Yuna pun berjalan lebih cepat meninggalkan Lumiora. Tapi, gadis pucat itu tak menyerah, dia mengikuti Yuna dari jauh menuju ke lantai paling atas.
"Untuk apa dia ke atap sekolah?" bisik Lumiora dari bawah tangga melihat Yuna yang membuka pintu luar.
Lumiora segera menyusul dan begitu membuka pintu, dia terkejut melihat Yuna sudah berdiri di depan pagar kawat yang kuat dan tinggi.
"Apa yang dia lakukan di sana?"
Tak lama Yuna mengeluarkan sebuah tang dari dalam ransel, lalu memotong kawat itu satu-satu. Lumiora yang masih kebingungan tetap menunggu di depan pintu. Setelah beberapa saat pagar itu berhasil dibobol dan sekolah semakin sepi. Semburat oranye mulai mewarnai langit.
Yuna berdiri dan makhluk itu mulai memakan bagian kepala sampai mata Yuna. Lumiora terkejut dan berlari mendekat.
"Yuna!" Panggilannya sudah tidak didengar oleh gadis beranama Yuna itu.
Kemudian dia menunduk untuk melewati pagar yang sudah dia lubangi. Lumiora menarik lengan Yuna untuk menahannya. Tapi, tangan makhluk itu menggerakkan tangan Yuna dan mengempaskan Lumiora sampai terjerembab jauh.
Lumiora berusaha memanggilnya lagi, dengan cepat dia bangkit dan merogoh benda tajam yang selalu dia bawa di saku roknya. Dengan cepat dia melepas perban di tangannya. Lalu dia berlari mendekati Yuna sembari menggores tangan. Hingga luka yang semalam itu kembali terbuka dan mengucurkan darah segar.
Makhluk seram yang sudah berdiri di pinggir atap gedung bersama tubuh Yuna langsung menoleh karena mencium aroma darah milik Lumiora.
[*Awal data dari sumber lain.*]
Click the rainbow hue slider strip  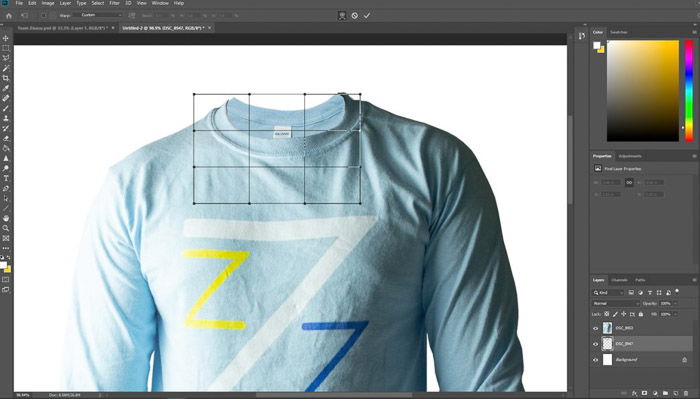[x=689, y=91]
Saat itulah Lumiora berhenti ketika pedangnya terbentuk. Sang monster melompati pagar kembali ke dalam bersama tubuh Yuna yang sudah dimakan sampai kepalanya. Tubuh mereka seolah menyatu dan sang monsterlah yang menguasai. Monster itu menyeringai karena penasaran dengan darah itu.
Lumiora sekarang kebingunngan, dia tidak bisa menyerang tubuh Yuna. Monster itu pun menyerang dengan lengan Yuna yang bergerak mengeluarkan lendir hitam. Refleks Lumi mundur menjauh dan melihat lendir itu melepuk di atas aspal.
Gadis pucat itu berlari mendekat dan melompat-lompat demi menghindari serangan lendir tersebut. Hingga dia melompat tinggi dan berguling di udara sampai mendarat di belakang tubuh sang monster. Tanpa buang waktu, dia menebaskan pedangnya ke sana dengan penuh perhitungan.
Tak lama, monster itu mengeluarkan suara erangan dan asap mengepul keluar dari sayatan pedang Lumiora tadi. Dia pun buru-buru menghindar dan makhluk itu meleleh lepas dari tubuh Yuna. Bergegas Lumiora melompat menangkap tubuh Yuna yang hendak jatuh, dan membawanya ke tampat yang lebih aman jauh dari pagar tadi.
Gadis bernama Yuna itu masih tidak sadarkan diri. Akhrinya Lumiora memutuskan untuk membawanya ke rumah sakit.